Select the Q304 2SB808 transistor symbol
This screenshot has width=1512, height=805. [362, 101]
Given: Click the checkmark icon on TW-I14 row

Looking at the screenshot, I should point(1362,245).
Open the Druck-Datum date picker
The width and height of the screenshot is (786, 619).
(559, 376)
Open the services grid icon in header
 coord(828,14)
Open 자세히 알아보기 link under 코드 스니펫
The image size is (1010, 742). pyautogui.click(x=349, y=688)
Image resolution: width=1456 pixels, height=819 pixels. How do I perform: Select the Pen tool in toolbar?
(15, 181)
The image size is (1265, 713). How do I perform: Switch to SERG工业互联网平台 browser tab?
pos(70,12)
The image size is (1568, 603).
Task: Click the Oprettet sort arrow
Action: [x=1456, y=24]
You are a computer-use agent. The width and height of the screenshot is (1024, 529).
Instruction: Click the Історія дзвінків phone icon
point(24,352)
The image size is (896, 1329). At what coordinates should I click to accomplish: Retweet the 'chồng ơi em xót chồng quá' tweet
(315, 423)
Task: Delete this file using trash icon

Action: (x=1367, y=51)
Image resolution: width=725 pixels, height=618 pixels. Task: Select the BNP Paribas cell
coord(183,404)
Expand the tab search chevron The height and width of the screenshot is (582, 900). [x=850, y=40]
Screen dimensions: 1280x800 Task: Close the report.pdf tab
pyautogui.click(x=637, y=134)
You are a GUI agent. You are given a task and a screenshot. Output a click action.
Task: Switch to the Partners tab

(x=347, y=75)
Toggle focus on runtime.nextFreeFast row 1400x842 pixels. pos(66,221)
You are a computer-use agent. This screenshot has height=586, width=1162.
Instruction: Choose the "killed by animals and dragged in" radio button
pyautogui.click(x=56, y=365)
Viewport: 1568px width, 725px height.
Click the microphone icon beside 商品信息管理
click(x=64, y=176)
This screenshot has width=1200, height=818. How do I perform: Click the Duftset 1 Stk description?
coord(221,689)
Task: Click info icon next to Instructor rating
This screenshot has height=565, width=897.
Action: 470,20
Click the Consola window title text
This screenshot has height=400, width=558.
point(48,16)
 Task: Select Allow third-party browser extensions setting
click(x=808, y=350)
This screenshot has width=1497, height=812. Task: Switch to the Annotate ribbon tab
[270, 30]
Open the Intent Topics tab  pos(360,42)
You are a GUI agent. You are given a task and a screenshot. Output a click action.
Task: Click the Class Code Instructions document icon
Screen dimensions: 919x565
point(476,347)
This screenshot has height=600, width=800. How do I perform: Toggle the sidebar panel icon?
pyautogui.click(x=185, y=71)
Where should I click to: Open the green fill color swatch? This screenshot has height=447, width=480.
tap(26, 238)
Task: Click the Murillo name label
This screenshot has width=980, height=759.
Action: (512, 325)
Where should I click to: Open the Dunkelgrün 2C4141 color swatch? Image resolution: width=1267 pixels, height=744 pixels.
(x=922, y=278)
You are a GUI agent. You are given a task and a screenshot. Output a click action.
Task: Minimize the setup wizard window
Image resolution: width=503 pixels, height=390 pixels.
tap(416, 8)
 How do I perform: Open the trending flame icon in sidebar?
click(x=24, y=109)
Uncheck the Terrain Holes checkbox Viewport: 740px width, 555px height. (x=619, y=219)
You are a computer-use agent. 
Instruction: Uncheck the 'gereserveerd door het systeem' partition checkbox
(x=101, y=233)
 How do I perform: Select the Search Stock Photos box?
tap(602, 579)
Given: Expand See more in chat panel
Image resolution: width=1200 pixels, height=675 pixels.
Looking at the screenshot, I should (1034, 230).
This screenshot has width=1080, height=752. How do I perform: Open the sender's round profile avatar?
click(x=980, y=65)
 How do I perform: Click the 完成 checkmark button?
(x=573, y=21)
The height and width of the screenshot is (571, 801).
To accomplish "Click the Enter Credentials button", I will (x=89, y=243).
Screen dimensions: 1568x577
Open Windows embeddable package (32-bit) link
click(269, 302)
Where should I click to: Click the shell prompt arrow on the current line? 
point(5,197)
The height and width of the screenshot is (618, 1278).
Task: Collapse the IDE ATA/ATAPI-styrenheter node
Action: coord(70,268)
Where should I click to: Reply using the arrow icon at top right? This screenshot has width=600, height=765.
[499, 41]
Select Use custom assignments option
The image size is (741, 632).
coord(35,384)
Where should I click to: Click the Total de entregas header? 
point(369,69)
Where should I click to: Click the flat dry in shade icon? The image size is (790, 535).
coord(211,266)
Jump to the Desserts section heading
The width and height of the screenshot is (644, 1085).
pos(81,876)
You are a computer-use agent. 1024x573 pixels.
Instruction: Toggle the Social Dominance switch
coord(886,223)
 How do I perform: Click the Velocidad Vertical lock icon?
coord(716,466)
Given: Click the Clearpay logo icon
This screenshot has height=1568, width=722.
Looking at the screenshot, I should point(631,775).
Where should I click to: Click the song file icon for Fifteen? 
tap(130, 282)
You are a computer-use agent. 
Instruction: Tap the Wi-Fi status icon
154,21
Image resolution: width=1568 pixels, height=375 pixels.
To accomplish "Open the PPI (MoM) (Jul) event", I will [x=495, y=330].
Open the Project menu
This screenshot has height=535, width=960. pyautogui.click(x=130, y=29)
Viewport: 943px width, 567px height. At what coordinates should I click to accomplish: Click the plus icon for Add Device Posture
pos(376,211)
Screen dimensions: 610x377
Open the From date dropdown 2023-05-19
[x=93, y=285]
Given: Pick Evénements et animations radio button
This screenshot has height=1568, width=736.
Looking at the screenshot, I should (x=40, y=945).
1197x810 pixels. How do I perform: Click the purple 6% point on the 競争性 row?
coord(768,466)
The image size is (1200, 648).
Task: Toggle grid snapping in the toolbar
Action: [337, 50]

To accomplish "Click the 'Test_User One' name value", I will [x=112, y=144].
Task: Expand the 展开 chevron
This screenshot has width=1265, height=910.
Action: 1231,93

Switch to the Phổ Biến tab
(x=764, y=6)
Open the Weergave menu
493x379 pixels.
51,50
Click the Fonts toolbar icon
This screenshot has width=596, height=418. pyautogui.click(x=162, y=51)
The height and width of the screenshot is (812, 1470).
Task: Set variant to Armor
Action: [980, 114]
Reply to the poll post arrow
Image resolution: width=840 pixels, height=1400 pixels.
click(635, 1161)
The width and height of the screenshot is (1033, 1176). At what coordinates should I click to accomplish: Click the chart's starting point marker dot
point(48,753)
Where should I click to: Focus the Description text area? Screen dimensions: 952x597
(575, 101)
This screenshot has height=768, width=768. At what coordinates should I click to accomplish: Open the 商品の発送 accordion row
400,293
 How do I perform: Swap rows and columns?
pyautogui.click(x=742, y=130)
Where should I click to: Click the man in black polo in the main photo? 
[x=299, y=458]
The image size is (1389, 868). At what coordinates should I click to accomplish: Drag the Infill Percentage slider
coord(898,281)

== Exercise ==
If a line in the records has the word "name", copy that line.

== Your response ==
Task: Click the Murillo name label
To accomplish "Click the 'Test_User One' name value", I will [x=112, y=144].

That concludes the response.